Hi there! Welcome to Data Vault!
Let’s run through your questions:
-
The staging layer in a Data Vault model typically uses materialised tables since it wants to capture the raw data as is, so it can be effectively queried later. Using a view isn’t completely out of the question though as simple transformations or derivations may need to happen in a virtual layer over the raw data. However, with performance and stability in mind, materialised tables are preferred.
-
Yes, your Data Vault concepts can be created from tables that aren’t in the staging layer. As said above, the staging layer is mainly for raw data ingestion. The data within that can be transformed in a “priming” layer to be loaded into the Data Vault structures that align with business concepts. These can be built from any source table assuming it follows the standards.
-
This is a more tentative yes. There are scenarios where joining data from multiple sources can be beneficial or needed, assuming it maintains the auditability of the original data. There is usually a business requirement behind this. I will say though that this solution works fine in smaller datasets but will not scale well. More details around the exact use case would be helpful here!
1 Like
Hi Joe, thanks for the quick reply. Regarding your response to question number two, does it mean that there is no hard rule constraining us from creating data vault with tables falling outside the data vault architecture ? What is the point then of having a staging layer if it can just be bypassed when creating a hub/sat/link ? I am confused as the reading material I went through expressly mentions the staging layer as the layer prior to the actual data vault component. Also, I have seen sats in raw vault being created by using tables from outside the staging layer joined with sats from the business vault. Is that also acceptable? Can we mix tables between raw vault and business vault?
For your answer regarding question 3, my understanding was that business requirements come in play later in the architecture? At staging layer shouldn’t they just be added to the warehouse as the data is after applying soft business rules? Anyways, I was only given an outdated excel sheet that lists (not even all) the satellites/hubs/links on one column and (outdated) sources on another column. The person that has built this has left the business so we can’t reach out to them for help
Ooh a lot of questions there, plenty to think about. Very familiar with the outdated information problem! I do think it would be better to explore this in more detail in a call. Will reach out separately!
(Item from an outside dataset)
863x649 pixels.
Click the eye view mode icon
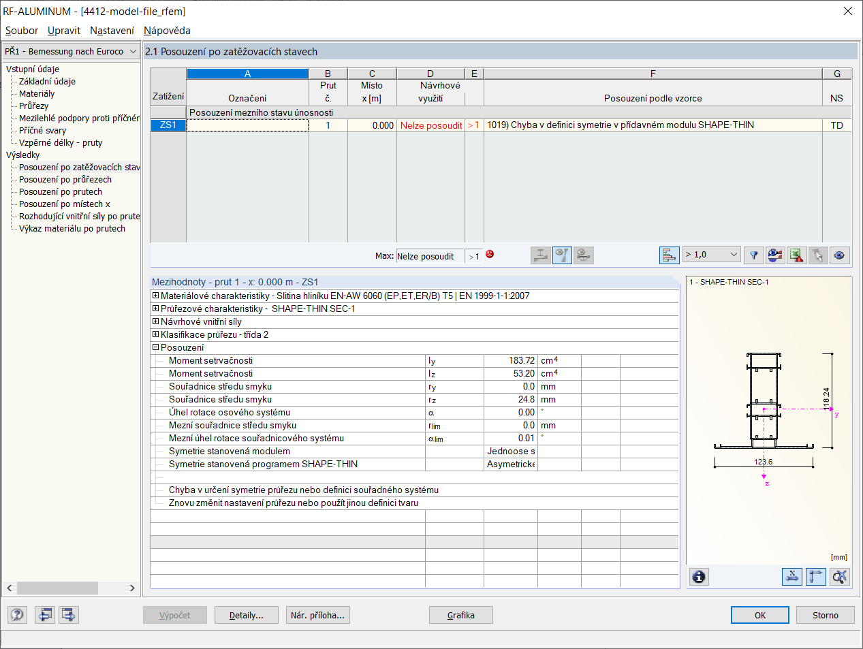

I’d add the following. In the standard Data Vault architecture raw data is staged and then loaded to the Raw Data Vault populating Hubs, Links and Satellites. Views on the stage are ok apart from when you have high volumes, where materialised views are more performant. All batch data should be staged. Real time data can stream into the Data Vault through micro batching from the pipe, usually into a non-historised link; it could also stream into a stage table and be loaded into the DV from there. It is possible that when you calculate business rules further Links and Satellites are created and rarely, but possibly, new Hubs are created too. Finally, most staging tables are cdc versions of raw tables 1:1, however if you need to apply hard business rules (rules on staging) you may need to manipulate data as it is staged to prepare it for load to the Data Vault, this manipulation might include table joins, however as Joe has said above, joins on load can have performance implications unless you index the data correctly (so for cloud databases you need to make sure the clustering is in your favour to avoid full table scans).